* **What you will do**
With the string "computer" as the filter, copy each matching line from the records.

* **Provided records**
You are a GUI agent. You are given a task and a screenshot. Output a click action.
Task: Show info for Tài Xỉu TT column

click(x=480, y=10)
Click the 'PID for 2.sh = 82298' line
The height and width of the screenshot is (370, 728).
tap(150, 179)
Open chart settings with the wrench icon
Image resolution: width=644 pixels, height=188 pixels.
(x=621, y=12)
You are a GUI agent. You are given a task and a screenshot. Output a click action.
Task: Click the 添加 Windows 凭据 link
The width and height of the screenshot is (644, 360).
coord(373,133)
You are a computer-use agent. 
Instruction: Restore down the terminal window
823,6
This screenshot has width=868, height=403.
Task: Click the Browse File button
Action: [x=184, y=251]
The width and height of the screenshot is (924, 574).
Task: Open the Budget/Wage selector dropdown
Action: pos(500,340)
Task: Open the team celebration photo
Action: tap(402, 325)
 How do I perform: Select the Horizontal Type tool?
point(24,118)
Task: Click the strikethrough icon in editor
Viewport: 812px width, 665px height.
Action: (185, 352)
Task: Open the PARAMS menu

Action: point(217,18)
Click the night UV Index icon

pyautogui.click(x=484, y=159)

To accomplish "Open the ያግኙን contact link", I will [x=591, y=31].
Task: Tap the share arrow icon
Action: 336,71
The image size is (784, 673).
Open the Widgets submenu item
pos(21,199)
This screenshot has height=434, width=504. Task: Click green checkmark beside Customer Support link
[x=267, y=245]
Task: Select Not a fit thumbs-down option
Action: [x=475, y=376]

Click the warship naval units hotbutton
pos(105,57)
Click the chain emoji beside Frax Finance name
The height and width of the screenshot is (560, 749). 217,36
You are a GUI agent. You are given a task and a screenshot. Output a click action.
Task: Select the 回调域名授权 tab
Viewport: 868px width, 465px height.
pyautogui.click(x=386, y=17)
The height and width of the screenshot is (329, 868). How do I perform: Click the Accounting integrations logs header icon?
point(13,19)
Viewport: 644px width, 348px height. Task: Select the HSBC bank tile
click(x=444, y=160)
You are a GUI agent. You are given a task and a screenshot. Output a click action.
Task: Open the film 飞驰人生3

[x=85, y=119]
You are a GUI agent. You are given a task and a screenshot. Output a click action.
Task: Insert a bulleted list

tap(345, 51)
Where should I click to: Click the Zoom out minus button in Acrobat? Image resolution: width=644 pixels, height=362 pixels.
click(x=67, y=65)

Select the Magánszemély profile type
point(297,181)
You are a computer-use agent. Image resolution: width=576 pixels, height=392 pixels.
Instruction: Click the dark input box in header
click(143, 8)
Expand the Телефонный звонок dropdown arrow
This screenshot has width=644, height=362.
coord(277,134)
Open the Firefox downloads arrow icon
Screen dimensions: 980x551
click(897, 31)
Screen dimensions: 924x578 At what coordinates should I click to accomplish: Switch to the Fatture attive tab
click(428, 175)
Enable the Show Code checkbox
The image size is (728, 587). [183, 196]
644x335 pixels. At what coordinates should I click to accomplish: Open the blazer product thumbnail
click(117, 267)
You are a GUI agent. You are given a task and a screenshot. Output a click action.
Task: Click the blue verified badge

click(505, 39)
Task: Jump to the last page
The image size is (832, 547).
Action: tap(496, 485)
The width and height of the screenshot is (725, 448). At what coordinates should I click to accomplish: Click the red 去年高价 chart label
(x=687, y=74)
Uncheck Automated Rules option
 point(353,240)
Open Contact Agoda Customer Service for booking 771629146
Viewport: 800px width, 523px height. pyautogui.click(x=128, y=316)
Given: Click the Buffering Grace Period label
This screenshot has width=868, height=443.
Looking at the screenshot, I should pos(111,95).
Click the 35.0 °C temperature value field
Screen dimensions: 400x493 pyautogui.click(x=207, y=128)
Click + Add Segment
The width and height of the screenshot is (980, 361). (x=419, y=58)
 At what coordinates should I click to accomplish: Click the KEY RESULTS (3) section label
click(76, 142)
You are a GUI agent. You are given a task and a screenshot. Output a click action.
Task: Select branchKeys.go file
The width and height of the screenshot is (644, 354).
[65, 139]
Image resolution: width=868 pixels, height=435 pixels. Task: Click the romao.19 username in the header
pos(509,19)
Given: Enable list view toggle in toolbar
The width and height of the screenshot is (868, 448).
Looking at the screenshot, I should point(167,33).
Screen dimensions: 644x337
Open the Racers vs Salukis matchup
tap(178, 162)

* **Your response**
You are a computer-use agent. 
You are a computer-use agent. Image resolution: width=576 pixels, height=392 pixels.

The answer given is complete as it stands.